Kate smiled at him. “That’s so helpful, thanks. Can you remember the last time he came—are there any records?”

“Hang on,” Lenny said, and unlocked an ancient filing cabinet.

“He registered as 007. Very smooth. No visits registered after September 6, 2006, until August this year.”

“This year? He’s come back?”

“Yeah, just a few sessions, now and then.”

“What was he doing here? Do you know, Lenny?”

“That’s enough questions. It’s all confidential. But you don’t need to be a genius to guess. We don’t monitor sites visited—best not to, we decided. But basically, our members come to view adult sites.”

“Sorry to be blunt, but you mean porn?”

He nodded.

“Weren’t you tempted to look to see after you realized it was him?”

“It was months after he stopped coming in that I realized it was him, and he’d used different computers. It would’ve been a big job, and we’re busy.”

“Why didn’t you call the police about Glen Taylor?”

Lenny looked away for a moment. “I thought about it, but would you invite the police in here? People come because it’s private. It would’ve closed the business. Anyway, they arrested him, so I didn’t need to.”

A loud knock on the shop door ended the conversation. “You’ve got to go. Got a customer.”

“Okay, thanks for telling me all this. Here’s my card in case you think of anything else. Can I use your loo quickly before I go?”

Lenny pointed at a door in the corner of the room. “It’s pretty grim, but help yourself.”

He left her to it, and as soon as he’d gone, she pulled out her phone and photographed the membership card still sitting on the desk before pulling open the toilet door, holding her breath, and flushing the toilet.

Lenny was waiting for her. He opened the front door and stood to shield the cowering customer from Kate’s inquiring look.

In the street, she phoned Bob Sparkes. “Bob, it’s Kate. I think he’s at it again.”

THIRTY-SIX

The Detective

FRIDAY, DECEMBER 18, 2009

Sparkes listened in silence as Kate told her story, casually noting the address and names but unable to comment or question. Beside him, his new boss worked on, crunching numbers of street robbery victims by gender, age, and race.

“Okay,” he said when Kate drew a breath. “Bit busy at the moment. Can you send me the document you mentioned? Perhaps we could meet tomorrow?”

Kate understood the professional code. “Ten a.m. outside the pub at the end of the road, Bob. I’m e-mailing you the photo I took now.”

He returned to his computer screen, miming regret for the interruption to his colleague, and waited until they had finished their work to look at his phone.

Sparkes felt sick as he looked at the membership card. Taylor’s last visit was only three weeks earlier.

He called Zara Salmond as he walked to the tube station.

“Sir? How are you doing?”

“Fine, Salmond. We need to go back to the case.” He didn’t need to say which. “We’ve got to look at every detail again to find a way to nail him.”

“Right. Okay. Can you tell me why?”

He could imagine the look on his sergeant’s face.

“Difficult at the moment, Salmond, but I’ve had information that he’s back on the porn trail again. Can’t say more than that, but I’ll be in touch when I’ve got more.”

Salmond sighed. He could hear her thought bubble— Not again —and couldn’t blame her.
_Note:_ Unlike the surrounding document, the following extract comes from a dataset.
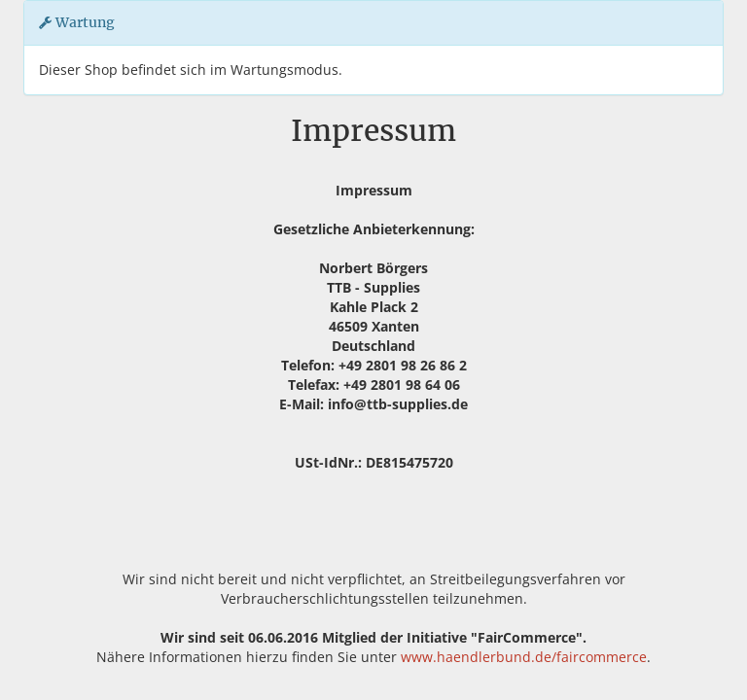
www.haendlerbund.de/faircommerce (523, 656)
“I’m off for Christmas, sir. On leave. But back in on January the second. Can it wait until then?”

“Yes. Sorry to ring out of the blue, Salmond. And happy Christmas.”

He put his phone in his overcoat pocket and trudged down the steps, his stomach knotted.

The force had scaled back the Bella Elliott case after the lengthy Downing review found no new leads, no van, and no further suspects. DI Jude Downing had tidied her desk and gone back to her real job, and the Hampshire Police Force put out a press release saying that the investigation would continue. In reality, this meant leaving it ticking over with a team of two to check out the now occasional calls about possible sightings and pass them on. Nobody was saying it in public, but the trail had gone dead.

Even the appetite for Dawn Elliott’s emotional campaign was beginning to wane. There were only so many ways you could say “I want my daughter back,” Sparkes supposed. And the Herald had gone very quiet on the subject after its initial firestorm of publicity.